Transatlantic relations were celebrated with the anniversary of the borough's American namesake.

Borough representatives jetted out to strengthen educational ties and tourism with our twin town of Richmond, Virginia, as it toasted 400 years since the English briefly settled the site from Jamestown.

During this week's visit the new Mayor, Councillor Marc Cranfield-Adams, and the Richmond upon Thames Coun Serge Lourie, joined in the anniversary celebrations.

The American town was named after Richmond upon Thames when it was fully founded 270 years ago and the twinning was officially launched in 1981.

Coun Cranfield-Adams said: "This is a unique celebration which, it is hoped, will have lasting benefits for the Richmonds on both sides of the Atlantic."

The visit was also intended to forge greater links between the James River Project in Virginia and the borough's Thames Landscape Strategy.
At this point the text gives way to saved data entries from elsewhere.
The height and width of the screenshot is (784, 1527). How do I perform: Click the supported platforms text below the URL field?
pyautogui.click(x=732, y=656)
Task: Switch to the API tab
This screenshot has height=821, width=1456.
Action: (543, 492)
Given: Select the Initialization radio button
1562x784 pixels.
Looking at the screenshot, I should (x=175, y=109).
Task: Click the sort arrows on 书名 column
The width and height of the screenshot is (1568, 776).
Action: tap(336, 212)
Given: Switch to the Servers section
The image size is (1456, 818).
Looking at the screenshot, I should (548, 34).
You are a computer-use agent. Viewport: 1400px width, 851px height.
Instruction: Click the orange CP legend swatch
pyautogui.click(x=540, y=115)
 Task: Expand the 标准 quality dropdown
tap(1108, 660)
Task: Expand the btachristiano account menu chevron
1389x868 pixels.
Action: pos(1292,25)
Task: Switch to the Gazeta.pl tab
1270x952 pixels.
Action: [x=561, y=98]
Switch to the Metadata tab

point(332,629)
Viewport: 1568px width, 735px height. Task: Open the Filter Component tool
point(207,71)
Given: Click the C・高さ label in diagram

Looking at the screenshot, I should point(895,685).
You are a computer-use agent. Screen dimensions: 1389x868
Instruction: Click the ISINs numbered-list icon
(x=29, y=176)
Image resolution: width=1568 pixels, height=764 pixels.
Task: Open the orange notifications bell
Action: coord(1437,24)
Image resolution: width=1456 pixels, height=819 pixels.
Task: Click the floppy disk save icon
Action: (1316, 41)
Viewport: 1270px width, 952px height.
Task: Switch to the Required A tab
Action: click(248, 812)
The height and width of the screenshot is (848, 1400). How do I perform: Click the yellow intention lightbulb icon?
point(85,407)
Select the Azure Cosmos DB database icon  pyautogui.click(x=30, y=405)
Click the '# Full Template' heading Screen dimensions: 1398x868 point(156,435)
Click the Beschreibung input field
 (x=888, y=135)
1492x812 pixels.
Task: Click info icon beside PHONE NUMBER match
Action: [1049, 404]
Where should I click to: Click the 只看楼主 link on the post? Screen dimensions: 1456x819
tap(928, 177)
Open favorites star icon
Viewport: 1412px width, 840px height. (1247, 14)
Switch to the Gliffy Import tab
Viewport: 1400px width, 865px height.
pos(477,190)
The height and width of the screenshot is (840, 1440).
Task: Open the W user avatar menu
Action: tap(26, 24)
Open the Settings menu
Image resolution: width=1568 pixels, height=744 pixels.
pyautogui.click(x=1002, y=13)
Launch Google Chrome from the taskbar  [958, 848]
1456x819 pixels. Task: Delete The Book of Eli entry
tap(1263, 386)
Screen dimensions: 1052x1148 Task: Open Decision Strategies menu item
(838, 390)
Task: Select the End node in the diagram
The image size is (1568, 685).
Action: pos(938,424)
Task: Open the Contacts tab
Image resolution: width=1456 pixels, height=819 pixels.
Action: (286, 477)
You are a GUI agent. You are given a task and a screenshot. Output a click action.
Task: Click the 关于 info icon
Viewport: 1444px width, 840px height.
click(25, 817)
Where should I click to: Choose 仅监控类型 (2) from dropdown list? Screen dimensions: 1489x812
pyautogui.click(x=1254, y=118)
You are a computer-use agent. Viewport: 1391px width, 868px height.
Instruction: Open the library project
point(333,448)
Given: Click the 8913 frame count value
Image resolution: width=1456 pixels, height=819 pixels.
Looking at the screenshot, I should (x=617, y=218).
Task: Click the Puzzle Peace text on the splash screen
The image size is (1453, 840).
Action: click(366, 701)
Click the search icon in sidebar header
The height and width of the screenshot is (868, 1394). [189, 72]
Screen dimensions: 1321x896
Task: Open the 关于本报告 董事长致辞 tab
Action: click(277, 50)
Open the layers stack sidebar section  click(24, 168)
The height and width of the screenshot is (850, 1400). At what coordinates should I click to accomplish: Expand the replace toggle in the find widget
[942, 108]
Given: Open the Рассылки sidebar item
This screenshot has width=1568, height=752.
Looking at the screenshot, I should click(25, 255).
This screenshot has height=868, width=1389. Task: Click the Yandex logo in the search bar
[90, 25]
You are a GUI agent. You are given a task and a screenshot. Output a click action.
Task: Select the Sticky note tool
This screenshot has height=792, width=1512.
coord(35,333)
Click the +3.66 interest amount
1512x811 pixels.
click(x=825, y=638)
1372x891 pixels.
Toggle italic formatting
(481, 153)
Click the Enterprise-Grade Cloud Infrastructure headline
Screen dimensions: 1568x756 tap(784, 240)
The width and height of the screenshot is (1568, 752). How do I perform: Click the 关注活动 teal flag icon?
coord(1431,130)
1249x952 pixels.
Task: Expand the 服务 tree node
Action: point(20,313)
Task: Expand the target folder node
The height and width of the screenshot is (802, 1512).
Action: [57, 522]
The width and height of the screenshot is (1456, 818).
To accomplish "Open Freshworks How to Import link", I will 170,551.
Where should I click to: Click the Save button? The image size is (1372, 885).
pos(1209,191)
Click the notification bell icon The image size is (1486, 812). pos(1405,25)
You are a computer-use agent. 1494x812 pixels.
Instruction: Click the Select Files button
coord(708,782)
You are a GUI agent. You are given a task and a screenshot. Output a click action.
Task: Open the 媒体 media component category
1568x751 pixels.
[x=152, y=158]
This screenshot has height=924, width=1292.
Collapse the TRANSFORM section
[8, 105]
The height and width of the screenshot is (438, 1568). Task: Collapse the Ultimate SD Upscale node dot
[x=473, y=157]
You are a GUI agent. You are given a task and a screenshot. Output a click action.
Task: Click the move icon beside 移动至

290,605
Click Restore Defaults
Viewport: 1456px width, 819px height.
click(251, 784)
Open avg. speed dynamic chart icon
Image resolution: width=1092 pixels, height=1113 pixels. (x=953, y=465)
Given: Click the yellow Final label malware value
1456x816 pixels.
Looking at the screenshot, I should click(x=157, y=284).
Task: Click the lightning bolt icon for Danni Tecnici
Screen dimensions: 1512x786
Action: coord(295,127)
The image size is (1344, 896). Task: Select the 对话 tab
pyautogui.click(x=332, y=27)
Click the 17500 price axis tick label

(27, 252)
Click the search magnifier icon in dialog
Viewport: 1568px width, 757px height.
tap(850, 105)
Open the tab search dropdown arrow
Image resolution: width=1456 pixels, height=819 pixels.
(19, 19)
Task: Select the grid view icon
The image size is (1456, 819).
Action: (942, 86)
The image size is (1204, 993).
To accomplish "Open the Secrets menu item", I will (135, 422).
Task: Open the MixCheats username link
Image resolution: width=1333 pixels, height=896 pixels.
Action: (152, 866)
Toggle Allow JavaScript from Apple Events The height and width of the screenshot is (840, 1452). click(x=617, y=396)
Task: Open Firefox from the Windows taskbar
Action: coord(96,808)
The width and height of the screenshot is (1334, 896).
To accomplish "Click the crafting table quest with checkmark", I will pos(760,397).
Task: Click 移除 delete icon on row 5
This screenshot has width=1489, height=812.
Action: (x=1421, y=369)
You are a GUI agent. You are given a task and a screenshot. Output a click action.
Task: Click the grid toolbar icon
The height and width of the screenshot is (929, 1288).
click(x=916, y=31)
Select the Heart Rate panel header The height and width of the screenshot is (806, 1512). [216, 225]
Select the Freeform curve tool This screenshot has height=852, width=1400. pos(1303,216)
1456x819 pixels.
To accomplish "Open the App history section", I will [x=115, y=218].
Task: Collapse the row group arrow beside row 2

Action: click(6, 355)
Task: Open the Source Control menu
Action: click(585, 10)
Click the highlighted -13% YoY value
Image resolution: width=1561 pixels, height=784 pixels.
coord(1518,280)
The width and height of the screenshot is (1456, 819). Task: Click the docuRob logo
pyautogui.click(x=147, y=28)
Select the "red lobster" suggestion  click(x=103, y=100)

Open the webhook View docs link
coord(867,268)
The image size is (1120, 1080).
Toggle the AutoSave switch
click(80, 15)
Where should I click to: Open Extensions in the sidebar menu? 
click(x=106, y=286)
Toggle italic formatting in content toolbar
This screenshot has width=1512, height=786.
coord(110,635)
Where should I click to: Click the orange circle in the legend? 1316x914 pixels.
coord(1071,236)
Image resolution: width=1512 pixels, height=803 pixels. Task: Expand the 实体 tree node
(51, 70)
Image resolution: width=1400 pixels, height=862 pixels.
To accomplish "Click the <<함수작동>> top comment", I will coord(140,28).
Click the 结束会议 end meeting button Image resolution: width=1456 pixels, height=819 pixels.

Jason Debney, the strategy's co-ordinator who also visited Virginia, said: "Both the Thames and the James River flow through the heart of their respective communities and both have a splendid variety of wildlife and recreational opportunities.

"Working in partnership in this way is an extremely important part of our work and the process of fund-raising."

On British soil, Richmond Museum has commemorated the twinning with an exhibition, The Two Richmonds - A Celebration of their Twinning, which was opened by the Deputy Mayor, Coun Helen Lee-Parsons, last week.

The exhibition will be based on the history of Richmond upon Thames and Richmond Virginia in the context of national events over the last 400 years.

The journey through time will feature the story of Pocahontas, the daughter of an Indian chief who saved Captain John Smith, one of the leaders of the Jamestown settlement, from execution.

The exhibition runs until November 17. The Museum is open Tuesday to Saturday, 11.00am to 5.00pm. Admission is free.